Collodion baby is a descriptive term for an infant who is born with a membrane-like covering resembling collodion ( Fig. 5.14 ). ^, The collodion baby is not a specific disease entity, but rather a phenotype common to several forms of ichthyosis. At least 65% of collodion babies have ARCI (see Autosomal Recessive Congenital Ichthyosis), a group of genetically distinct forms of ichthyosis with overlapping clinical features ; some infants in this group (5% to 6%) shed their collodion membranes and show apparently normal skin (self-healing collodion baby [SHCB]). ^, Having a collodion membrane at birth, however, is not a necessary feature for ARCI. Less often, collodion babies shed their membranes and show features of syndromic forms of ichthyosis (Conradi–Hünermann–Happle [CHH] syndrome, trichothiodystrophy [see Chapter 7 ], or RXLI). There is one case of a collodion membrane associated with medication use in a mother who received infliximab before and throughout the course of the pregnancy; although the collodion membrane shed and the skin appeared normal 1 year after birth, no genotype analysis was performed to consider a mild variant of ichthyosis rather than resulting from medication use during pregnancy.
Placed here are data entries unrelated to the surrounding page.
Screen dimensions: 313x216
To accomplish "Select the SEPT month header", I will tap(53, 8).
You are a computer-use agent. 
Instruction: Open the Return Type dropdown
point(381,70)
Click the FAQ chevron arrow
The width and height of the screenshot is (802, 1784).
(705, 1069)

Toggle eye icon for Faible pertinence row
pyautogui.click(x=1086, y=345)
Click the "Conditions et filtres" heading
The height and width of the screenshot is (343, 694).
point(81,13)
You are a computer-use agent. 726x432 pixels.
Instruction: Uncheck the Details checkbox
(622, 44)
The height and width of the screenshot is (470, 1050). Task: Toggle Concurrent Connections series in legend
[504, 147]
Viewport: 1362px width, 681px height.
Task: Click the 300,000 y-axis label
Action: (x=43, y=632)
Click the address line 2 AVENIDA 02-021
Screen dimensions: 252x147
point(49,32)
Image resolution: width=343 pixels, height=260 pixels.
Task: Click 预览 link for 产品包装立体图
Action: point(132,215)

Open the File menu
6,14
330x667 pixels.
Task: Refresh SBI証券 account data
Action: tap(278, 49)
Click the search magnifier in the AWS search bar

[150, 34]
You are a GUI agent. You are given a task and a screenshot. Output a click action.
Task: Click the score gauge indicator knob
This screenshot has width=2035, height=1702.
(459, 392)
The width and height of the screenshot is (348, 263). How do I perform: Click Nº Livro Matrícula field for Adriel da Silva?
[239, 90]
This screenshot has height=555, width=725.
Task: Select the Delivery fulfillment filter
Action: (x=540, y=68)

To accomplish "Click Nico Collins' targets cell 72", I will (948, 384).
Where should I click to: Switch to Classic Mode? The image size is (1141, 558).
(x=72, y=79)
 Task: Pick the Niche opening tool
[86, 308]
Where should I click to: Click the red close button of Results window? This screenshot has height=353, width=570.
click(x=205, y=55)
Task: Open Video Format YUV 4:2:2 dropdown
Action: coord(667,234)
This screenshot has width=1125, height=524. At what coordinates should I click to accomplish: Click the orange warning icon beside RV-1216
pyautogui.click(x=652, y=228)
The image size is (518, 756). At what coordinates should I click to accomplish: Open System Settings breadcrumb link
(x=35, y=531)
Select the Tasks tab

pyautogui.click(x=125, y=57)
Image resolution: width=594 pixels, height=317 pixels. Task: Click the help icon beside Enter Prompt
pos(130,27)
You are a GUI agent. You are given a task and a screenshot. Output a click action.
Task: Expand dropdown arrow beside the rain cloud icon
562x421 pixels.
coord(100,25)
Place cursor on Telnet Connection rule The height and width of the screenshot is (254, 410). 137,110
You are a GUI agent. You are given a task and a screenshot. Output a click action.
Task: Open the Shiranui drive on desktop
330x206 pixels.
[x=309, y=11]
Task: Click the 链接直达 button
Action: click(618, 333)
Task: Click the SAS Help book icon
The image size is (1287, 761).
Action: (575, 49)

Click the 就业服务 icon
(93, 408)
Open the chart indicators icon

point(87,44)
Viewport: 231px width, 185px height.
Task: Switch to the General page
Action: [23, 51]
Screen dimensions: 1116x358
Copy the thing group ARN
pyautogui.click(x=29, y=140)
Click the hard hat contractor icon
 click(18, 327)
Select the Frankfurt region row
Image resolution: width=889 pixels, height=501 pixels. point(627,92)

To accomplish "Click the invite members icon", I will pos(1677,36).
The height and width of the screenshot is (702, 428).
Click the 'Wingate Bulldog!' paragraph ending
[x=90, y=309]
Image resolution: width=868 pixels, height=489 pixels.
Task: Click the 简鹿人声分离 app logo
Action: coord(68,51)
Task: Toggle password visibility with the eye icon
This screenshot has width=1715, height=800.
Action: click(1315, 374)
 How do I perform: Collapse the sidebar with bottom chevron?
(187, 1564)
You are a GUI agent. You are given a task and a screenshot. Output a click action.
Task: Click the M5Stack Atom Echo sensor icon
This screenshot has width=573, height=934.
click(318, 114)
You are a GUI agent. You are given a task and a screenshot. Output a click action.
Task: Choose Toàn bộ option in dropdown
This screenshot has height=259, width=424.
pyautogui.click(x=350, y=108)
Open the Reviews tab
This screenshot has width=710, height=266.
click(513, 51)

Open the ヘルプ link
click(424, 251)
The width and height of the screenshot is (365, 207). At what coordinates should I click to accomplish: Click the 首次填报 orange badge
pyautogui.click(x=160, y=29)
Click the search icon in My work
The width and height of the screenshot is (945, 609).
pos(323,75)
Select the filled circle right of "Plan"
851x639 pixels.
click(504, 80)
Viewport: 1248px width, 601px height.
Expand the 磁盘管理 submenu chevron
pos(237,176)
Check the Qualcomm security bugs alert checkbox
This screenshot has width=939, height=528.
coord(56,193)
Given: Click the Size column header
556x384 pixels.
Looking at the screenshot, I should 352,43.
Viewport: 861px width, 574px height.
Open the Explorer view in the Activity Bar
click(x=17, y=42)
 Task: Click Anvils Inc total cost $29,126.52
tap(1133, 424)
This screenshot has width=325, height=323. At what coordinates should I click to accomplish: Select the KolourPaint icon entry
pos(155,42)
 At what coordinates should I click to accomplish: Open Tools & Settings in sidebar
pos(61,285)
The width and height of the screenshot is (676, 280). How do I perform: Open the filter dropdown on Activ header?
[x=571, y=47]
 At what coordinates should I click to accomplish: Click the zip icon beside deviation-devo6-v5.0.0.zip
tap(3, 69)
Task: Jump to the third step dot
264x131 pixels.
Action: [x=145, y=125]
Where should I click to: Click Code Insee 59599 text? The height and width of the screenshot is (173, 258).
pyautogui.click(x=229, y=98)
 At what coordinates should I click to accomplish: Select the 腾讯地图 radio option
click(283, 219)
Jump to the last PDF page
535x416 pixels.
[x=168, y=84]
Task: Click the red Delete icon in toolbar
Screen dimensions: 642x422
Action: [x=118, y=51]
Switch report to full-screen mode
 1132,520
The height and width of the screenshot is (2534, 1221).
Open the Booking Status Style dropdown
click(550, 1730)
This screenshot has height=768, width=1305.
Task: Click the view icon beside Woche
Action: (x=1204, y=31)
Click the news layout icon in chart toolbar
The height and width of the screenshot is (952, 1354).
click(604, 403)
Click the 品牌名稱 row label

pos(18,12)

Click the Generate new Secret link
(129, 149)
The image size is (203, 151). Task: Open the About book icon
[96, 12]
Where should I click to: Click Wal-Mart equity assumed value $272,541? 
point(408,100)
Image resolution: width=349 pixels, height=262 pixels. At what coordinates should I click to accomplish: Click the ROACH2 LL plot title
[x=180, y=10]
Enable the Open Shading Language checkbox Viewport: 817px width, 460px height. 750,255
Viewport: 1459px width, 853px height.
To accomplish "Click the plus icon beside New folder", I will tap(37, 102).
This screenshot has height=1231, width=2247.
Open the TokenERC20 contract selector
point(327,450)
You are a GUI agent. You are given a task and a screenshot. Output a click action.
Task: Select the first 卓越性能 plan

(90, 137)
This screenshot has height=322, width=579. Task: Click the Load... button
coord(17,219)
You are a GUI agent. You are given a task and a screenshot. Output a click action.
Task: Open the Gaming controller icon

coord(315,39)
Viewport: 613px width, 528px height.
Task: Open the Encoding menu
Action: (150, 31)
At birth, collodion babies are completely covered by a cellophane- or oiled parchment–like “membrane” that, due to its tautness, may distort the facial features and extremities. Thus peripheral edema with digital constriction, flattened ears, and bilateral eversion of the eyelids, lips, and at times the vulva often cause affected infants to resemble one another during the first few days of life. Among the problems facing these infants are an inability to suck properly, respiratory difficulty because of restriction of chest expansion by the thick membrane, cutaneous and systemic infection, and aspiration pneumonia. Despite the thickening of the stratum corneum, this membrane is a poor barrier, leading to excessive transcutaneous fluid and electrolyte loss, hypernatremic dehydration, increased metabolic requirements, and temperature instability.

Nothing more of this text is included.